Commentary: Middlebury's Messy Voter Rolls Suggests a Larger Problem

Vermont’s poorly maintained voter lists are placing the integrity of our 2022 election at risk, as newly uncovered evidence from the 2020 election shows.

For this investigation, the Ethan Allen Institute chose the years 2015-19 because there was a good chance that these students had registered to vote in the 2016 and 2018 elections, and upon graduating, we suspected that they may not have been removed from Middlebury’s voter roll. We gathered Middlebury College’s list of graduating students from 2015-19 and a list of all Middlebury citizens who voted in the 2020 election. After cross-referencing these documents, we found eighteen individuals who graduated in this four-year time period who voted in the 2020 election.

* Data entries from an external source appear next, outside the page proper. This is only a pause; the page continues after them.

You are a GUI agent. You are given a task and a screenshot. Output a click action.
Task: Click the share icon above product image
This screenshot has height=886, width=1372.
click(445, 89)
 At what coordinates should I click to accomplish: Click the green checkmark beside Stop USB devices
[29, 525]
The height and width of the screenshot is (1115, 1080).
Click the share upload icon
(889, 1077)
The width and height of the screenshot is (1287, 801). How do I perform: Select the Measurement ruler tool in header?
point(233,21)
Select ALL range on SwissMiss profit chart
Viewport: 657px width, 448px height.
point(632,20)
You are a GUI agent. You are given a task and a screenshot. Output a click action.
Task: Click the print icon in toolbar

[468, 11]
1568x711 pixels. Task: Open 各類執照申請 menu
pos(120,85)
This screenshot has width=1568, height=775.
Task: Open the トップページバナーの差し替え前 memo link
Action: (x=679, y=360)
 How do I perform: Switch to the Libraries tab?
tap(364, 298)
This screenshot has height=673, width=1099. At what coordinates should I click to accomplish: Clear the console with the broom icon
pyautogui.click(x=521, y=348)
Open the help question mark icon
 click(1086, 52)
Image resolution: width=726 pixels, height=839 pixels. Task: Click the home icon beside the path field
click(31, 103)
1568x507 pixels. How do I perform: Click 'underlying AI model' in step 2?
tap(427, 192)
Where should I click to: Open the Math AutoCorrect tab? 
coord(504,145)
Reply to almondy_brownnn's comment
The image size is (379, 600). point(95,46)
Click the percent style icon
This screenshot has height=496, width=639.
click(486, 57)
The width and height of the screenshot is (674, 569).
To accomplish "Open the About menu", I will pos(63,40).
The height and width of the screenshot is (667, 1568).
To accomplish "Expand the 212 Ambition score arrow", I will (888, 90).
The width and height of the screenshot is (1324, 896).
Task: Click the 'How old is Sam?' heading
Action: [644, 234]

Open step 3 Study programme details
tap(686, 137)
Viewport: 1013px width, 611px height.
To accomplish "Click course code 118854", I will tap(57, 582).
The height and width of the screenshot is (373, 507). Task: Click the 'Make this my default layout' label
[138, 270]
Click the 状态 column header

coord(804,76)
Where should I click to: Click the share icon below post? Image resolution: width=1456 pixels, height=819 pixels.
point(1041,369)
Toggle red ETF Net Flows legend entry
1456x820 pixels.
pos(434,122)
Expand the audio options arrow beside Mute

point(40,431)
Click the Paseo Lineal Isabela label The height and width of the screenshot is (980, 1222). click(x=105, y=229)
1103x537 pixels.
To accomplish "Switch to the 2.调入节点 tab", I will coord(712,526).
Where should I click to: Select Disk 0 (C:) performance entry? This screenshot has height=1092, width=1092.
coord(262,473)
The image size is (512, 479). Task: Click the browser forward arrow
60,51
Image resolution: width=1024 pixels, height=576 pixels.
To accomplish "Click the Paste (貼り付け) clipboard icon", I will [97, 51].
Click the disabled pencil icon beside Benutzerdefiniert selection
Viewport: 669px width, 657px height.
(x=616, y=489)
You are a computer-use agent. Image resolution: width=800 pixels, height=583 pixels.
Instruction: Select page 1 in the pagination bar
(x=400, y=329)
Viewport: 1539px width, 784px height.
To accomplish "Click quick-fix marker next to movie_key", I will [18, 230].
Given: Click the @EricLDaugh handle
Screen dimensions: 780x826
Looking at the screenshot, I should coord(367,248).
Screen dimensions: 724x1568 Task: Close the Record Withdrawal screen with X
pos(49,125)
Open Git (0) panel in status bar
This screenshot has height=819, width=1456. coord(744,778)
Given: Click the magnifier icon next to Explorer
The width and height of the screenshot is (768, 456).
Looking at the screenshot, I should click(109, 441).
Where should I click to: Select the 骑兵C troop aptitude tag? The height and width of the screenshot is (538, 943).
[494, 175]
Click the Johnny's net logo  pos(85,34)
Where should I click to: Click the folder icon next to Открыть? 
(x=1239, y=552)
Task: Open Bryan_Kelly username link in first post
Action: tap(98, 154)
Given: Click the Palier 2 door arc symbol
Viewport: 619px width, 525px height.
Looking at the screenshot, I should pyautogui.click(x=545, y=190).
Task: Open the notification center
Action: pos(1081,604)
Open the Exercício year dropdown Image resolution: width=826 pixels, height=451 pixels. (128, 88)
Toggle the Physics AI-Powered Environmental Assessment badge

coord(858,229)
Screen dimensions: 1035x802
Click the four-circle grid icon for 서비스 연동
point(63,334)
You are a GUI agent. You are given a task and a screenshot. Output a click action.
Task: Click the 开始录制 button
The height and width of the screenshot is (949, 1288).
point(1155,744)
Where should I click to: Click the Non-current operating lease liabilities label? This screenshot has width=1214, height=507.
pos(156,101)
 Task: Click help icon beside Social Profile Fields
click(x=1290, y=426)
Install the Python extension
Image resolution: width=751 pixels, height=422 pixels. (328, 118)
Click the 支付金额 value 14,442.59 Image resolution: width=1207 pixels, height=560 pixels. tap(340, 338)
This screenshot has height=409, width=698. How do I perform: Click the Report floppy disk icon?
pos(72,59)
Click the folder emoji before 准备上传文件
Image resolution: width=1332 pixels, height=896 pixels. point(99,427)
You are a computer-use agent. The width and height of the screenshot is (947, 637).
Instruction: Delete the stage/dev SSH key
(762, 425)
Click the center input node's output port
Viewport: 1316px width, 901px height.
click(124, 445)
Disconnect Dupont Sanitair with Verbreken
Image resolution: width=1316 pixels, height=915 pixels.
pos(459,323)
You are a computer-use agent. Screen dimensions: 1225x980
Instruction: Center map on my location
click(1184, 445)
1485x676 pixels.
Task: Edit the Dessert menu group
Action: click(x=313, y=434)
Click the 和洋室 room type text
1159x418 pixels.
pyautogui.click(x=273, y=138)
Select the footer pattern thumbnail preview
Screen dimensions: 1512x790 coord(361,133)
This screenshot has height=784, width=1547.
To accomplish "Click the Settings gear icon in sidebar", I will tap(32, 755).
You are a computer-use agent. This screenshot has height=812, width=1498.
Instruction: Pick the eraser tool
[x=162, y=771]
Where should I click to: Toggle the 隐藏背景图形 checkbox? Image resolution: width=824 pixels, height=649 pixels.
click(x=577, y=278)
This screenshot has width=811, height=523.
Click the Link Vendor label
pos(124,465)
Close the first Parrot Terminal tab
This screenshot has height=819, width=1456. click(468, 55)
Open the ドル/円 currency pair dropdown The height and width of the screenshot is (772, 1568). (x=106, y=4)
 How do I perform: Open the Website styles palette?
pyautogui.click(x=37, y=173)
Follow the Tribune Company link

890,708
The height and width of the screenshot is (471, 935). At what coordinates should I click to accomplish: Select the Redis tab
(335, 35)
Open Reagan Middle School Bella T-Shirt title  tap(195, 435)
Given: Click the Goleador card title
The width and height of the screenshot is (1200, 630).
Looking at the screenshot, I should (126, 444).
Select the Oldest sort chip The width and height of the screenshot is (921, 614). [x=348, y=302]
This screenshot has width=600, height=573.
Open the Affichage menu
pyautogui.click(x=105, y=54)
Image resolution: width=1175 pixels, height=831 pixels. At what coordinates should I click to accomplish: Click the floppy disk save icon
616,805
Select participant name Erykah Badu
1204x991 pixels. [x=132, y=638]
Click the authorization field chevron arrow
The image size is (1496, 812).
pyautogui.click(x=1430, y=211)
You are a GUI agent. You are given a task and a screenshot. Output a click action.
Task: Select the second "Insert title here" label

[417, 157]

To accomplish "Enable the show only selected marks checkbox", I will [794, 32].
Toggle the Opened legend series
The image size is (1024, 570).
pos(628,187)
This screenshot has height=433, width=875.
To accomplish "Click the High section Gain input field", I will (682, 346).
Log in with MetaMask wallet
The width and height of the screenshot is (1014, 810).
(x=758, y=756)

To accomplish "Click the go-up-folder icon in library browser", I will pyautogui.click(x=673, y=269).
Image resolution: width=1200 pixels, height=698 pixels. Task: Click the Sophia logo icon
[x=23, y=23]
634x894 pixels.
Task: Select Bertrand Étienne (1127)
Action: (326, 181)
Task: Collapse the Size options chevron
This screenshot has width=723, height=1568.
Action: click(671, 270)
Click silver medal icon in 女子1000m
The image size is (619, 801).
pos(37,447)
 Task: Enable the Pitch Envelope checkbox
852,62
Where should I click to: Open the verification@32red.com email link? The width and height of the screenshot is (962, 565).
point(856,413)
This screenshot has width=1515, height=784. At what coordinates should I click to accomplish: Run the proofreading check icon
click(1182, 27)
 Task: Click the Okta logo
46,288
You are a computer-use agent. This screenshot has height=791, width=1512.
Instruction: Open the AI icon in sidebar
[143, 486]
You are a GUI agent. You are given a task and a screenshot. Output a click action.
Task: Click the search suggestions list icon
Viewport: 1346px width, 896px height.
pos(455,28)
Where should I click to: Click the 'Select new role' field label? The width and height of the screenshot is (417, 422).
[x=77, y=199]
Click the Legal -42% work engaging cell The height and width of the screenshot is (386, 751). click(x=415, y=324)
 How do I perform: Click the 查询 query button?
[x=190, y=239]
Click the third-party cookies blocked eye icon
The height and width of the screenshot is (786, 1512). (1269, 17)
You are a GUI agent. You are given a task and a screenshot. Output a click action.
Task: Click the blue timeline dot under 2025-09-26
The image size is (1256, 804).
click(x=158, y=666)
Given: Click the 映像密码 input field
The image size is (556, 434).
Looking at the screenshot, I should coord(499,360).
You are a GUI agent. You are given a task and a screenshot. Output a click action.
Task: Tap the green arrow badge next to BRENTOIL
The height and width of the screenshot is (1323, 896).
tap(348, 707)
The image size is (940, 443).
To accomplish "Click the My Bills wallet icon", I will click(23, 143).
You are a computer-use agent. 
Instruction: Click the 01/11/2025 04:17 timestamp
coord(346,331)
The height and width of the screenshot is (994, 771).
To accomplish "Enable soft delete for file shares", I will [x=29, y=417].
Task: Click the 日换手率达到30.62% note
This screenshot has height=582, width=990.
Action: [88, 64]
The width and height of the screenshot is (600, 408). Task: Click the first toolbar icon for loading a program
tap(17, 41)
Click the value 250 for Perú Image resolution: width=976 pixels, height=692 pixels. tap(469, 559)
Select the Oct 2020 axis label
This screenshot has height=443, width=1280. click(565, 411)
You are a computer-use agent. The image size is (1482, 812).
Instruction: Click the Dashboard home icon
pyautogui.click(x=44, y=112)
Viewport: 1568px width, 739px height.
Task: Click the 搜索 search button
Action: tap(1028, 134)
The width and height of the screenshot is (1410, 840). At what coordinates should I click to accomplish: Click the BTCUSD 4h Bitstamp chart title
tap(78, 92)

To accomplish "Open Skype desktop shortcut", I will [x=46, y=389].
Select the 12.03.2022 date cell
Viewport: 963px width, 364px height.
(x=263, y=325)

Upon further examination, we discovered that eight of these individuals had voted legally because they had stayed in the Middlebury area after graduation, according to their LinkedIn profiles. But the other ten graduates had left the Middlebury area. Some of them moved across the country, while others returned home to Egypt and Singapore, according to their LinkedIn profiles. While one individual living in California since 2016 was recorded as voting in person in Middlebury, the other nine graduates had absentee ballots mailed in their names.

Five of the nine absentee voters still had their old Middlebury student addresses on file, suggesting that other individuals living near those addresses had mailed in these ballots. The other four absentee voters received ballots at mailing addresses in other states and countries, which could have been mailed in by these graduates or by other individuals at those addresses. Thankfully, these ten votes are not enough to call into question the legitimacy of Middlebury’s 2020 election. However, given the slim margins of some recent Vermont elections, this possibility remains for future elections.

It is important to note that is not a one-off incident. Eleven individuals from Connecticut were struck from Vermont voter rolls in 2018 after they voted in Victory’s 2017 Town Meeting, about 13% of all residents of Victory. And in December 2021, three individuals from the town of Peru tried to vote in a local school election for the town of Windham.

Due to Vermont’s hastily implemented absentee ballot measures in 2020, we will likely never know who cast those nine absentee ballots, or the extent to which mass distribution without signature verification of absentee ballots is problematic. Vermont’s Secretary of State decided our mass absentee balloting experiment (with fewer safeguards that any other state) was a success before the 2020 election concluded, leaving the office unwilling (so far) to look for evidence to the contrary.

The Ethan Allen Institute (EAI) has shared information about these ten individuals to Vermont’s Secretary of State, Attorney General, and Middlebury’s town clerks, while withholding their names from the public to protect their privacy.

We have urged them to be on the lookout for voter irregularities across the state.

Vermont’s electoral security lapses are fixable if steps are taken immediately. Voter rolls in Vermont have not been cleaned in decades. Will they be cleaned and updated in time for absentee ballots to be mailed in September? We encourage our fellow Vermonters to reach out to local and state officials to demand these critical changes. After all, a secure election process earns the confidence of all citizens and forms the bedrock of a stable democracy.